A casa já não era tão segura assim

terça-feira, 15 de outubro de 2013

[Rascunho] Conto Parte 2 de 5

Todos estavam em silêncio. Além dos gritos e do barulho de coisas sendo quebrada, a discussão que acontecia na garagem, fez com que todos aguçassem os ouvidos para se antecipar aos fatos. Sentia-me parte de uma platéia nervosa e silenciosa, ansiosa para saber o que estava acontecendo. A cada segundo quieta, mais eu sentia um aperto na boca do estômago. Não demorou muito e logo dava pra ouvir passos apressados pelo corredor da casa, dois haviam saído, mas quatro voltavam. Algo muito ruim se aproximava.

O que está acontecendo?

Ver meus tios, primo e irmão mais velho chegando como um cortejo fúnebre acelerado nos fundos da casa iluminado por lanternas e pela Lua só atraía mais ainda a atenção para o quarteto de vultos.

- Todo mundo pra dentro agora e em silêncio. – falou calmamente, mas com clara pressa meu tio Luiz, era impossível não ser contagiado pelo seu nervosismo.
- O que houve? – minha avó perguntou preocupada. Sua natureza bondosa e sábia dava-nos a impressão de que poderia resolver aquele problema com um simples insight.
- No porão a gente fala tudo, mas agora é hora de entrar! Todo mundo! – respondeu o jovem magro e bastante alto, antes que o pai pudesse articular uma resposta sutil para a mãe de idade já avançada e saúde já um pouco delicada.

Naquele instante um forte barulho de metal chocando-se violentamente contra algo maciço nos surpreendeu. O portão do vizinho fora arrombado.

Gente, o que está acontecendo?

Nossos vizinhos gritavam, reclamando pelo ocorrido. Não tinham noção do que acabara de iniciar. Em poucos instantes, os gritos de revolta converteram-se numa maré implorando por ajuda, por paz. Mas os gritos só aumentavam, a cada vez que eu respirava, eles pareciam cada vez mais altos. Parecia que suas almas se desprendiam com a vibração das cordas vocais buscando timbres mais altos.

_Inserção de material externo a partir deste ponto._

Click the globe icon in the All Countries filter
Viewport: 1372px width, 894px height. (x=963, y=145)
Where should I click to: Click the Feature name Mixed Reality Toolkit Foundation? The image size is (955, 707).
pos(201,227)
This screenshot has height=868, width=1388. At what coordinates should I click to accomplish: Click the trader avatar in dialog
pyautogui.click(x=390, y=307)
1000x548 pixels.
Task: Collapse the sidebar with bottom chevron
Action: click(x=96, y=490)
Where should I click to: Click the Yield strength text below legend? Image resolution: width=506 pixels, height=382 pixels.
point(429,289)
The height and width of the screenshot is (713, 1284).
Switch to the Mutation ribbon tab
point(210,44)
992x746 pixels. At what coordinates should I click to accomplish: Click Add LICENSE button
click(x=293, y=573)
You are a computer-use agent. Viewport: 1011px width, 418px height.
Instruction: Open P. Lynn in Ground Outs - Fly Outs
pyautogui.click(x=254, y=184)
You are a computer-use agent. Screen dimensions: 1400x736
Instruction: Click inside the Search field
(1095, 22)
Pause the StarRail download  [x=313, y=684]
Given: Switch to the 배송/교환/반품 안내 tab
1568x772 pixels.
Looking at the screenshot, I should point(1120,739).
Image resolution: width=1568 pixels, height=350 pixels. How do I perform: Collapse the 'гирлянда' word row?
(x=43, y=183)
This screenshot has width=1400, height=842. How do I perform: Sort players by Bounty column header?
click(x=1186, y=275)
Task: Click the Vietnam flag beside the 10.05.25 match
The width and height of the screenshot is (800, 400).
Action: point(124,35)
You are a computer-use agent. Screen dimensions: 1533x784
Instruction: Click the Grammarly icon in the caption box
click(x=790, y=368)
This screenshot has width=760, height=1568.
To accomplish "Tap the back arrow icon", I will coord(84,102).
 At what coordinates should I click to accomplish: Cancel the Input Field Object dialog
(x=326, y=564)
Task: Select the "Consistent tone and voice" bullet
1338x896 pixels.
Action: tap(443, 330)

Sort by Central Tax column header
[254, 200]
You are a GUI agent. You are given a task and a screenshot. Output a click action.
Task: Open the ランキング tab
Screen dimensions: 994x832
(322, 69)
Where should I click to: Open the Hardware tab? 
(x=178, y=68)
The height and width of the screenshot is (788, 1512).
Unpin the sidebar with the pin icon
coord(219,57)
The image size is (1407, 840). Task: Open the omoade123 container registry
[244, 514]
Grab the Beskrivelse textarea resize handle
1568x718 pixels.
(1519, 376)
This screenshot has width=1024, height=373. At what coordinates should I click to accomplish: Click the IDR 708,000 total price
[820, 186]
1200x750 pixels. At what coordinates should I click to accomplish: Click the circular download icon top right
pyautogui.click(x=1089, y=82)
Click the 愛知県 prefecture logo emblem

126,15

Somos os próximos! Mas por quê?

Apressados mas organizados, todos entraram em casa carregando o que estava por perto e que o medo não fizera esquecer. Um a um, entramos todos no porão munidos de velas, lanternas, cadeiras e instrumentos musicais. Crianças e adultos acomodavam-se, vozes sussurradas preenchiam o cômodo amplo e bastante escuro, até que meus tios pediram silêncio com um sopro chiado.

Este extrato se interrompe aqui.